American Episcopal bishop

Ethelbert Talbot (October 9, 1848 – February 27, 1928) was the fifteenth presiding bishop of the Episcopal Church. He is credited with inspiring Pierre de Coubertin to coin the phrase, "The important thing in the Olympic Games is not so much the winning but taking part, for the essential thing in life is not conquering but fighting well."

==Biography==
Talbot was born in Fayette, Missouri on October 9, 1848. He was the son of John Alnut Talbot, a physician, and Alice Daly Talbot.

He graduated from Dartmouth in 1870 and went directly to the General Theological Seminary from which he graduated in 1873. He was ordained to the diaconate on June 29 and the priesthood on November 4 of that year. The next day he married Dora Frances Havery of Roanoke, Missouri. They later had one child, Anne. He immediately became rector of St. James Church in Macon, Missouri. He built several missions in nearby towns, and founded a school which became St. James Military Academy. It began as a boys' school, but a parallel girls' school was founded later.

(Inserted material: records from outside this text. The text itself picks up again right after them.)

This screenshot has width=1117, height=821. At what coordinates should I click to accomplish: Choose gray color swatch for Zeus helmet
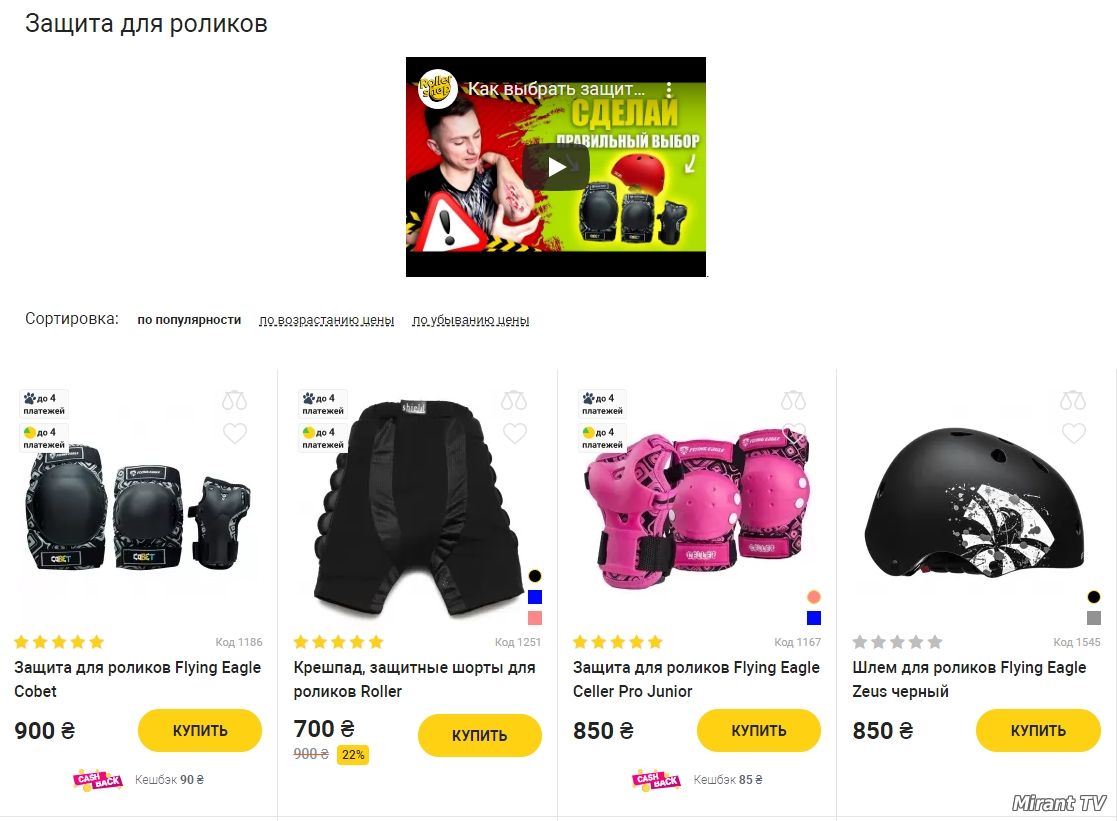click(x=1093, y=618)
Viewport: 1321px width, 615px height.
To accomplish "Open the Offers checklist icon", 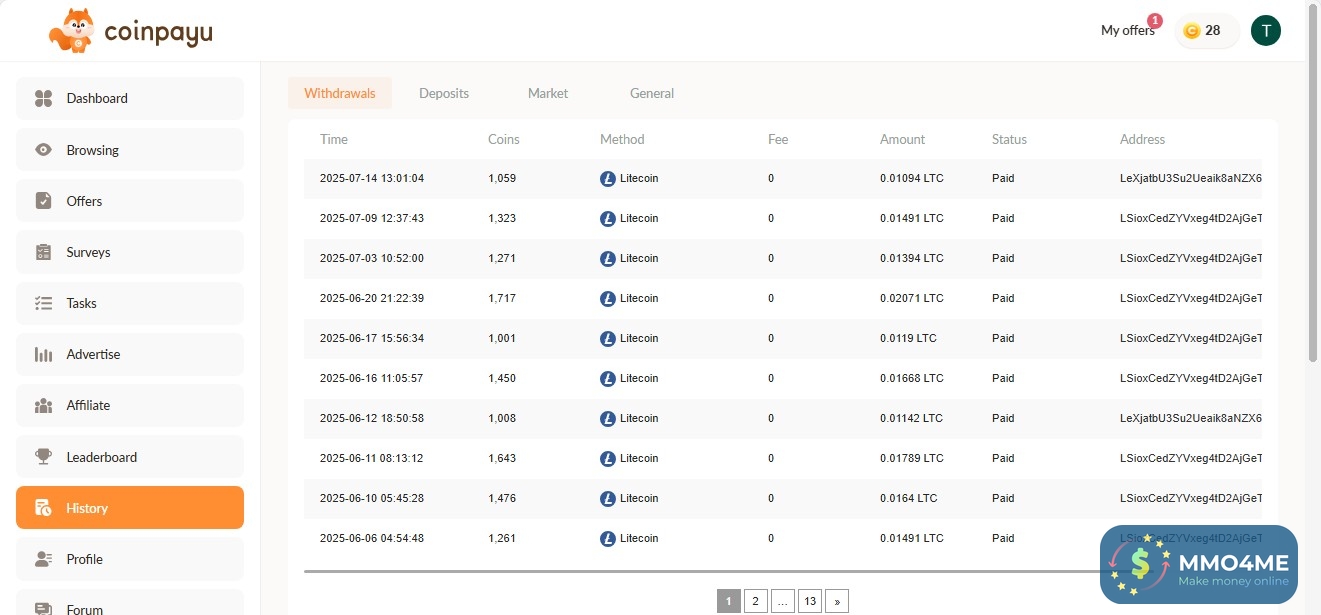I will (x=43, y=201).
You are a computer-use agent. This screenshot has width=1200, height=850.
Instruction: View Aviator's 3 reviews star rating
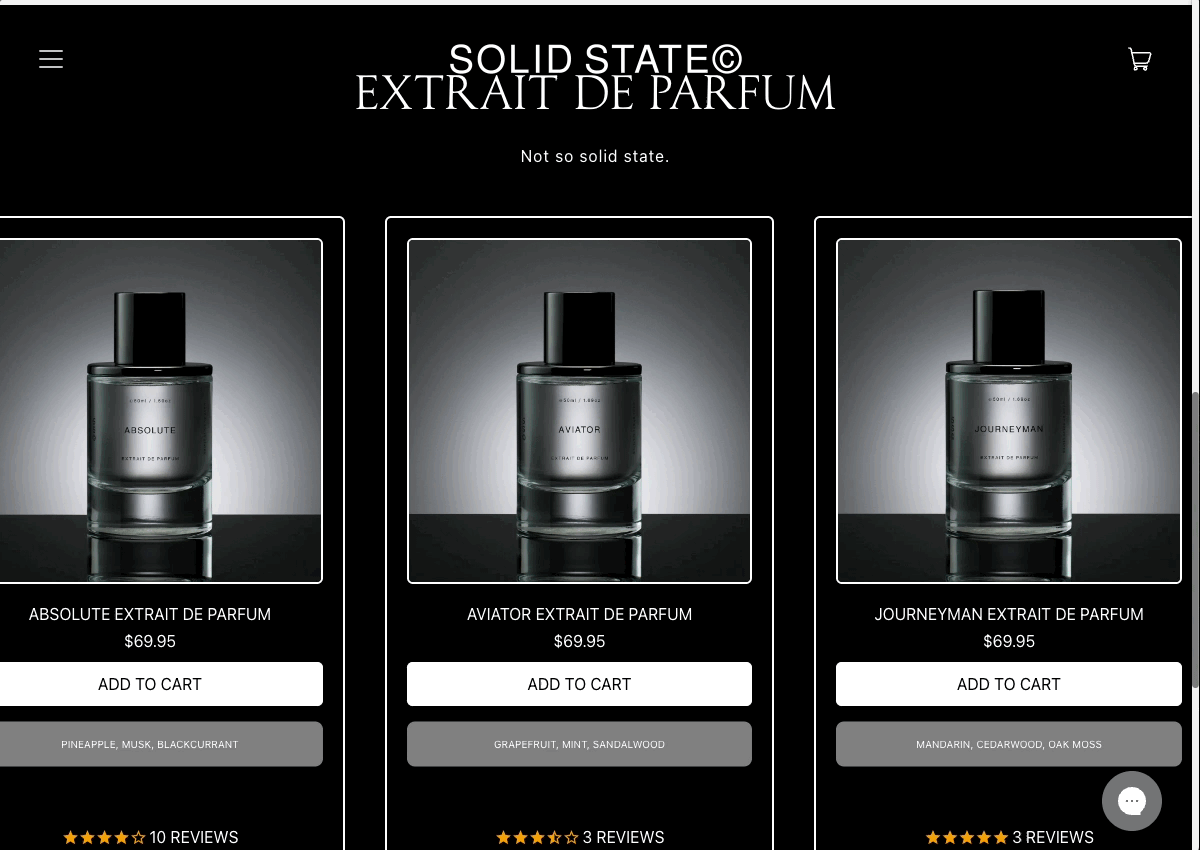coord(580,837)
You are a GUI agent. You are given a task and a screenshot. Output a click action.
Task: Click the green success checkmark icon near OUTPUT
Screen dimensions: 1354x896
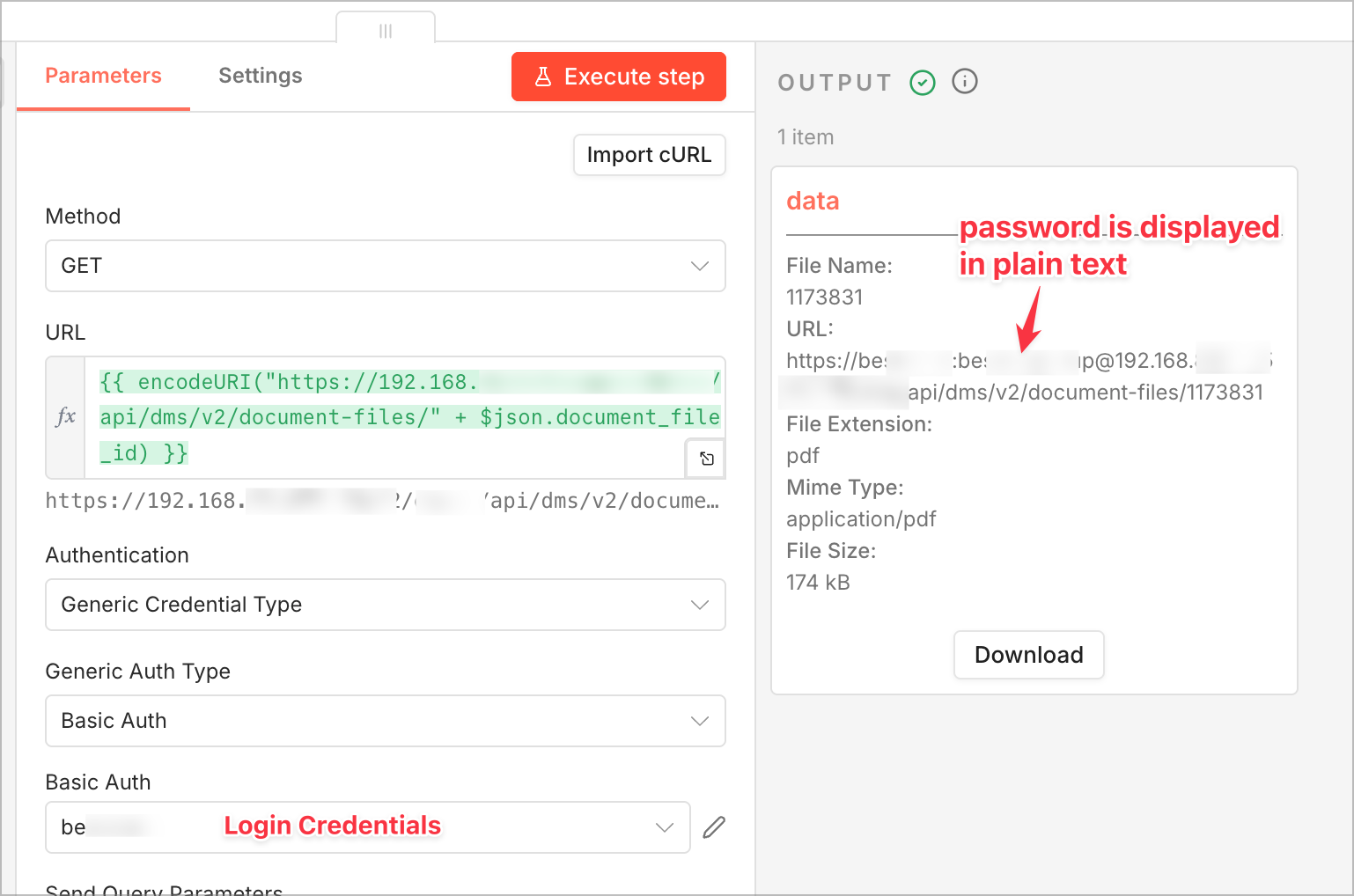[x=923, y=83]
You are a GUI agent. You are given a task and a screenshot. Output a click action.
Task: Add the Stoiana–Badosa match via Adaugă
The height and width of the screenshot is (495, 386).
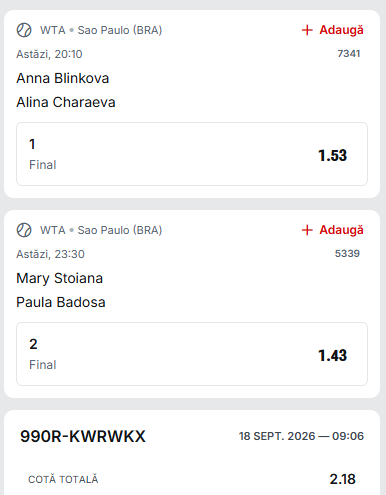click(x=332, y=230)
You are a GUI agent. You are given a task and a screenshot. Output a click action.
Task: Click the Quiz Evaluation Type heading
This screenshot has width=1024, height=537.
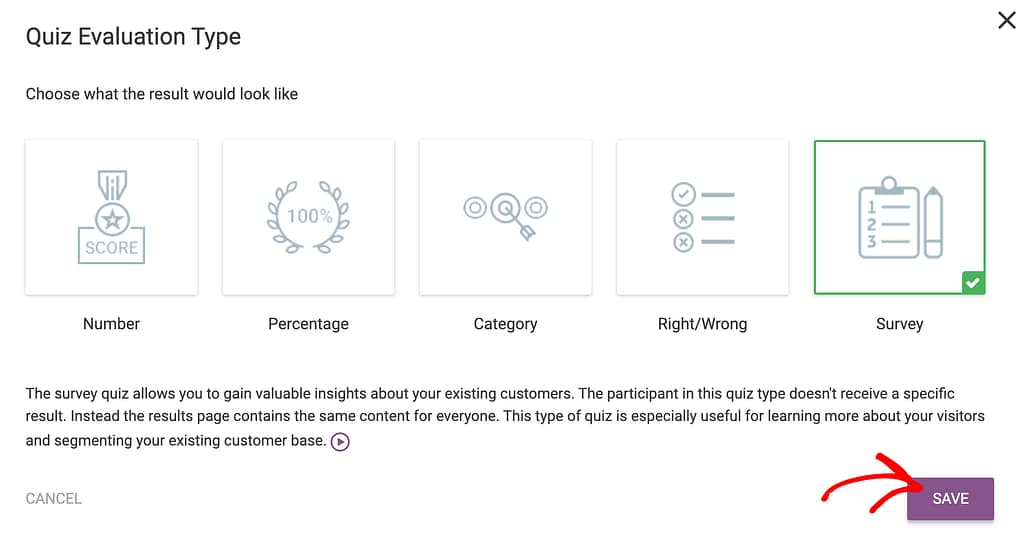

In 1886, General Convention elected him the first Missionary Bishop of Wyoming and Idaho. He was consecrated in Christ Church, St. Louis on May 27, 1887. That year, the University of Missouri made him an honorary Doctor of Law and General Theological Seminary, a Doctor of Sacred Theology. In 1888 Dartmouth followed with a Doctor of Divinity.

When he arrived in his see, there were only four clergy in each of the two states. In the ten years in the West, he established 38 churches and built St. Matthew's Cathedral in Laramie, Wyoming. This was still the Old West and the story is told of his encounter with bandits while riding in a stage coach,
“Surely you wouldn’t rob a poor bishop?” said Talbot.

“Did you say you were a bishop?” asked the bandit.

“Yes, just a poor bishop.”

“What church?”

“The Episcopal.”

“The hell you are! Why that’s the church I belong to! Go along, driver.”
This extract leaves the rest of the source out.